St Germain, Springtime is here

I Drink spirits a lot but recently I have been dipping my toe into the world of liqueurs. With spring finally here and summer just around the corner I thought I’d explore the potentials to add a new depth and dimension to my drinks.

A great springtime flavour is Elderflower, Its such a childhood memory of the countryside and to me a quintessentially British taste. In spite of this, my favourite elderflower liqueur comes from Paris. Still based in the St Germain District of Paris the company produces a fine tipple over an intense spring period. Elderflowers are harvested in a narrow 4-6 week window in alpine villages where farmers thand pick just the fragrant flowers. The flowers are then bicycle ridden to local depots where the flowers are immediately macerated and steeped in a local aqua vie which itself is crafted from local Chardonnay and Gamay grapes, introducing another element to the complex balance and structure of flavours.

Many variables have been altered but this has been found to be the best way of preserving the delicate taste  without imparting bitterness or any acrid tones imparted by certain methods.  After this has happened, the flowers are removed before they begin to age, as within 4 days of picking they loose their fragrance and their flavour begins to change. Then sugar is added, at a rate of 180g/L^-1, Surprisingly low for a liqueur however for me perfectly avoiding the syrupy malaise of Cointreau and other famed french drinks, this manages to just tease the best out of the elderflower and settle and balance the drink.

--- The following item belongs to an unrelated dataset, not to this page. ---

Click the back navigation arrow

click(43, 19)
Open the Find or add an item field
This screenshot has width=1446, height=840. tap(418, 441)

As I bartender I love it as an ingredient the subtle echoes of the aquavit blended with the complex fragrance of elder flower imparts a flavour which is somehow everything at the same time though the elderflower is the main flavour, is does not hit you square in the face as with some “syrups” available on the market {which are often amide form freeze- extraction techniques- Effectively using dead plants} , the aftertaste settles somewhere between the citric end of the spectrum with grapefruit tones as well as more subtle aromas similar to lychee and Peach.

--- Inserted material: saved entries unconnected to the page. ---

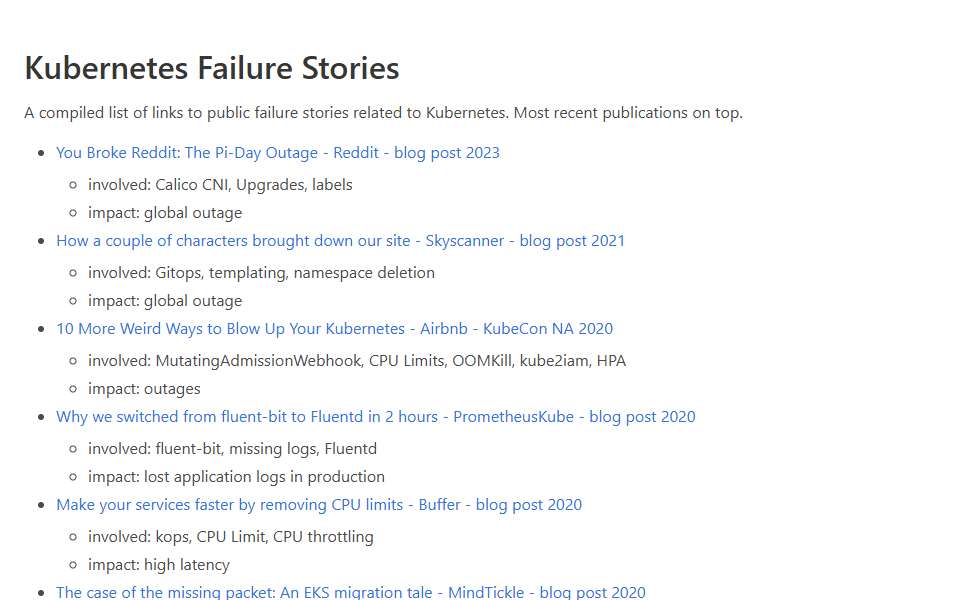Open the MindTickle EKS migration tale link

(351, 592)
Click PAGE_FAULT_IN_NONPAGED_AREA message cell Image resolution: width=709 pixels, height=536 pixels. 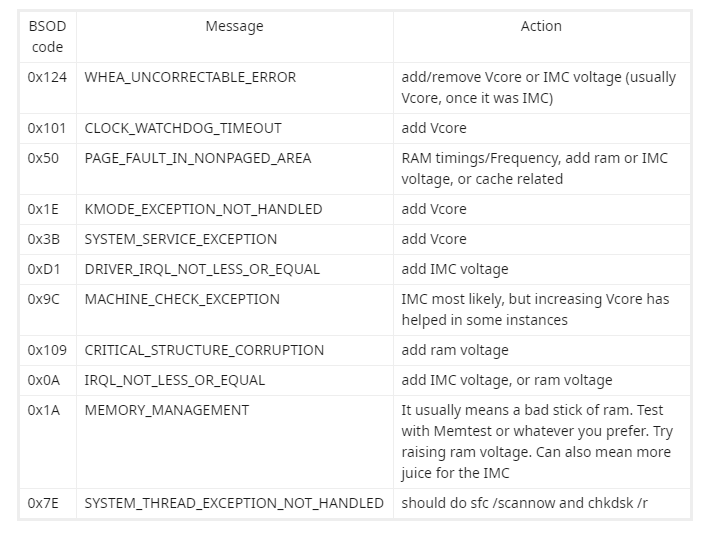pos(235,169)
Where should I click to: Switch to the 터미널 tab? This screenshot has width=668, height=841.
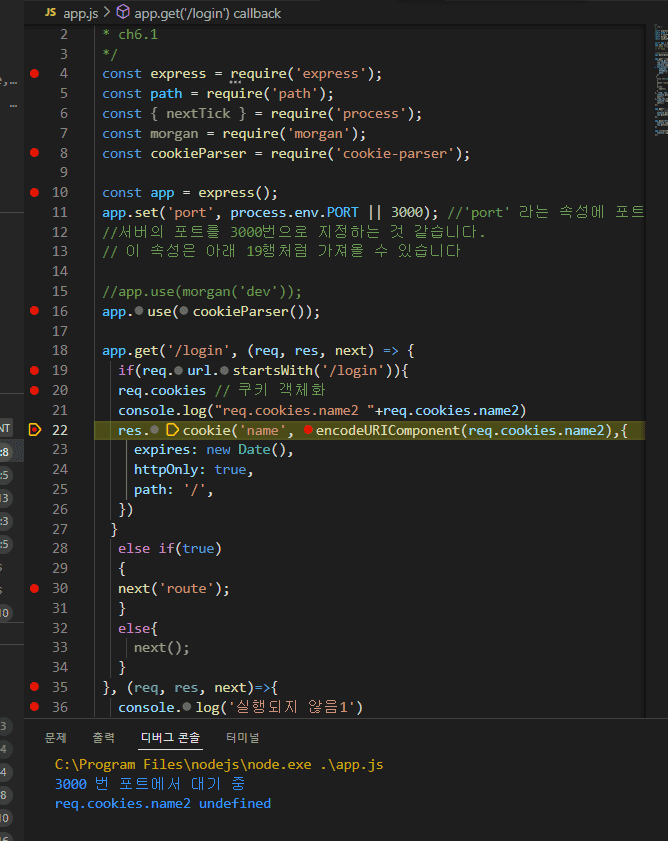click(x=243, y=738)
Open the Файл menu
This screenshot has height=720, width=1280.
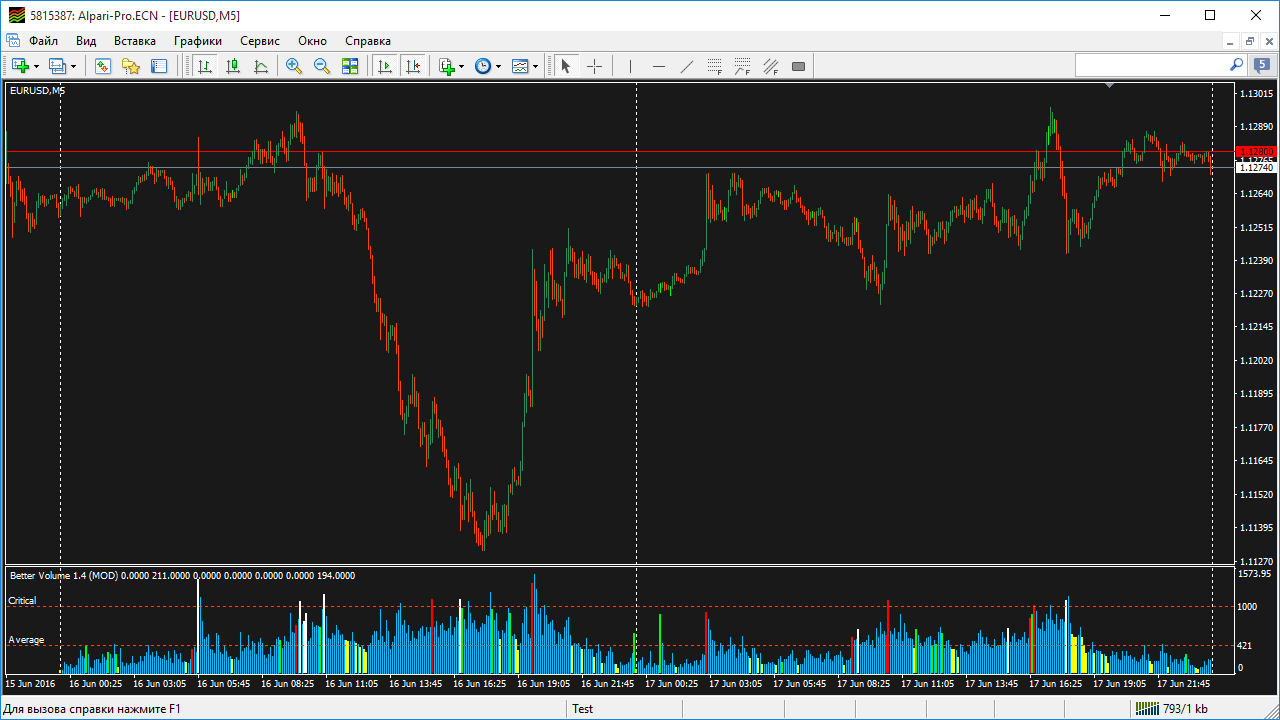click(x=43, y=41)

So back to a British Spring By way of Paris and Alpine France My recommendation for a drink usinng St germain could be a very long list; it goes well with Gin, Vodka, Zybrowka  as well as calvados, and clean rums. I would have to go for:

Ice in a Glass:

1 Part Gin, something clean with subtle tones, otherwise the flaovours might over-compete

1 Part St-Germain,

2 Parts Pressed Apple juice, preferably dry so the sweetness doesnt override the liqueur

top with soda,



Enjoy and Have a lovely time Preferably outdoors in the Sun.